» **TASK TO COMPLETE**: In the records below, copy out unchanged the part that begins with the line containing "разработан (1135, 1010)" and ends with the line containing "шаблон (1209, 1120)", both of those lines included.

(A run of records)
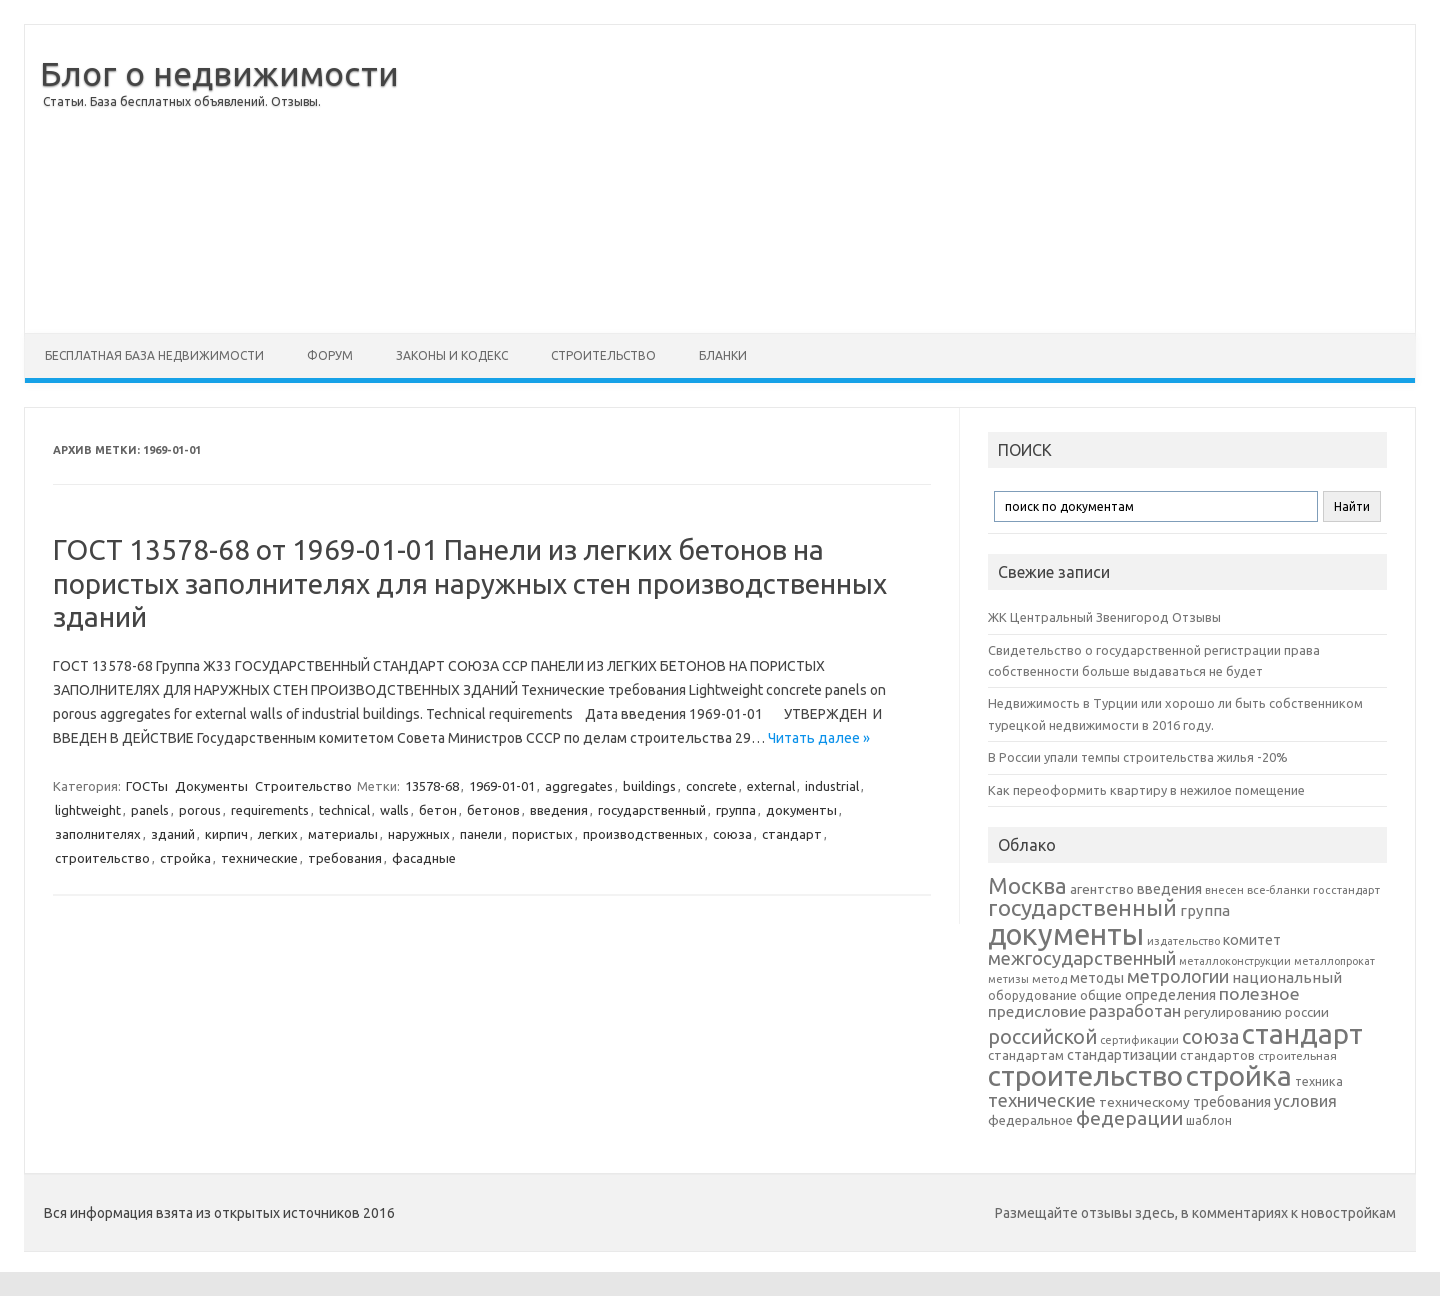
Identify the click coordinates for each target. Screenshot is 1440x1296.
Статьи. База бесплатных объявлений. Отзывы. (182, 101)
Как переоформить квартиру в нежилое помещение (1146, 790)
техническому (1144, 1102)
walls (394, 810)
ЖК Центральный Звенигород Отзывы (1104, 617)
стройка (185, 858)
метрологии (1178, 976)
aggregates (579, 786)
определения (1170, 995)
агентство (1102, 889)
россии (1307, 1012)
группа (736, 810)
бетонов (493, 810)
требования (345, 858)
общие (1101, 995)
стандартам (1026, 1055)
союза (732, 834)
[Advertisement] (907, 179)
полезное (1259, 993)
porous (200, 810)
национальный (1287, 977)
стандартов (1217, 1055)
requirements (270, 810)
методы (1097, 978)
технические (259, 858)
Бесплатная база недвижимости (154, 355)
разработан (1135, 1010)
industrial (832, 786)
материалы (343, 834)
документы (801, 810)
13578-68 (432, 786)
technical (344, 810)
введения (559, 810)
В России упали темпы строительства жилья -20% (1138, 757)
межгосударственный (1082, 958)
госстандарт (1346, 890)
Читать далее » (819, 738)
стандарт (792, 834)
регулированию (1233, 1012)
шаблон (1209, 1120)
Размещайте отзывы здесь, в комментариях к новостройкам (1195, 1213)
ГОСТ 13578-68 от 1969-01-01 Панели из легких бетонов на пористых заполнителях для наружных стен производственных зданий (470, 583)
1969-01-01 (502, 786)
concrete (711, 786)
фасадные (424, 858)
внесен (1224, 890)
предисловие (1037, 1011)
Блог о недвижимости (219, 73)
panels (150, 810)
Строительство (603, 355)
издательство (1183, 941)
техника (1319, 1081)
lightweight (88, 810)
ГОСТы (147, 786)
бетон (438, 810)
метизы (1008, 979)
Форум (330, 355)
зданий (173, 834)
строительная (1297, 1055)
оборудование (1032, 995)
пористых (542, 834)
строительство (102, 858)
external (771, 786)
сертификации (1139, 1040)
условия (1305, 1101)
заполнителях (98, 834)
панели (481, 834)
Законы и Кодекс (452, 355)
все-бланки (1278, 889)
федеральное (1030, 1120)
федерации (1129, 1118)
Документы (211, 786)
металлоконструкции (1235, 961)
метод (1049, 979)
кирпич (226, 834)
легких (278, 834)
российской (1042, 1037)
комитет (1252, 940)
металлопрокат (1334, 961)
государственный (652, 810)
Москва (1027, 885)
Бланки (723, 355)
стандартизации (1122, 1055)
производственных (643, 834)
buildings (649, 786)
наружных (419, 834)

» **FINAL ANSWER**:
разработан (1135, 1010)
industrial (832, 786)
материалы (343, 834)
документы (801, 810)
13578-68 (432, 786)
technical (344, 810)
введения (559, 810)
В России упали темпы строительства жилья -20% (1138, 757)
межгосударственный (1082, 958)
госстандарт (1346, 890)
Читать далее » (819, 738)
стандарт (792, 834)
регулированию (1233, 1012)
шаблон (1209, 1120)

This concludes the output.